Crimean Tatars: Ukraine Expresses Solidarity as Russia’s Supreme Court Upholds Ban on Mejlis
Photo courtesy of Serhil Nuzhnenko @RadioSvoboda
On 9 September 2016, the Supreme Court in Moscow ruled that the Mejlis – the Crimean Tatars’ elected self-governing body – would remain banned. The ban had been imposed on 26 April 2016 by Crimea’s so-called Supreme Court, which is managed by Russian occupation authorities. According to the Ministry of Foreign Affairs in Kiev, the banning of the Mejlis was done under "a far-fetched pretext of 'fighting extremism”. The ban is a symptom of the oppression of the indigenous Crimean Tatars, who have been suffering harassment and enforced disappearances since Russia’s illegal annexation of the peninsula in 2014.

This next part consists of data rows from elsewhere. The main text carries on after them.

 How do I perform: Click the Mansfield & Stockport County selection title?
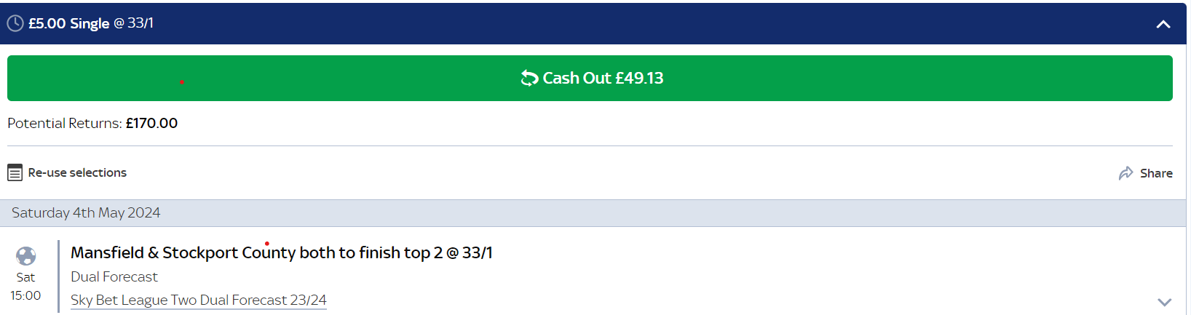pos(281,252)
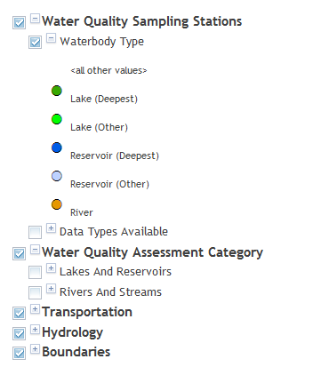Toggle the Hydrology layer checkbox

(19, 333)
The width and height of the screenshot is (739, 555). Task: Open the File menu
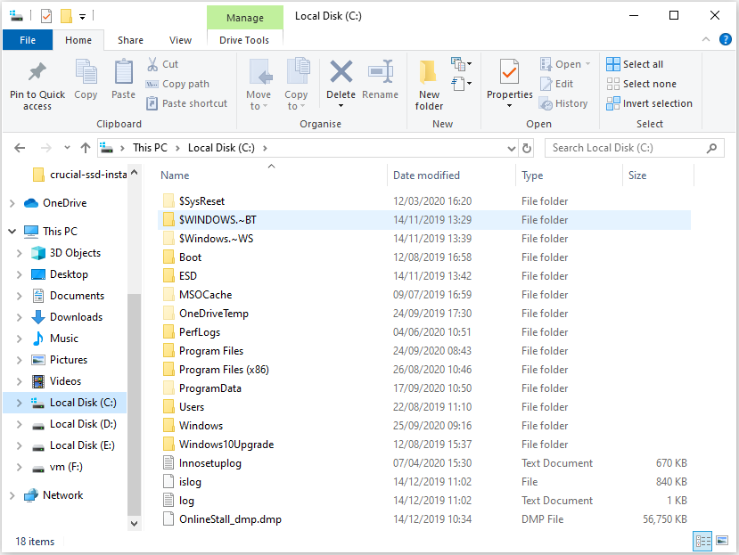pyautogui.click(x=28, y=40)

Below is an article published by Radio Free Europe / Radio Liberty
Ukraine's Ministry of Foreign Affairs has protested a ruling by Russia's Supreme Court that upheld a ban on the Mejlis, the self-governing body of Crimean Tatars in Ukraine's occupied territory of Crimea.
The ministry said in a statement that "the ban against the activities of the supreme representative and executive body of the Crimean Tatar people" was "openly blasphemous" and was done under "a far-fetched pretext of 'fighting extremism." The statement demanded that Russia immediately lift its ban and end what it called "the oppression of the Crimean Tatar community in Crimea."
Russia's Supreme Court ruling on September 29 upheld the decision of a Moscow-backed Crimean court to ban the Mejlis. Mejlis' lawyer Kirill Koroteyev said the Russian court ruling will be appealed at the European Court of Human Rights in Strasbourg.
On April 26, more than two years after Russia seized and illegally annexed Ukraine's Crimean Peninsula, Crimea's pro-Russian Supreme Court branded the Mejlis as an extremist organization and officially banned it. The Mejlis had been legalized by the Ukrainian government in 1999.
Crimea's indigenous Tatars make up about 12 percent of Crimea's population of 2.5 million people. Many Crimean Tatars fled the territory after it was seized by Russian military forces in February 2014 and illegally annexed by Moscow in March 2014. Crimean Tatars who have remained in the occupied territory complain of harassment and enforced disappearances under the Moscow-backed authorities there.
Russia has been severely criticized by international rights groups and Western governments for its treatment of the Turkic-speaking Muslim minority since the annexation.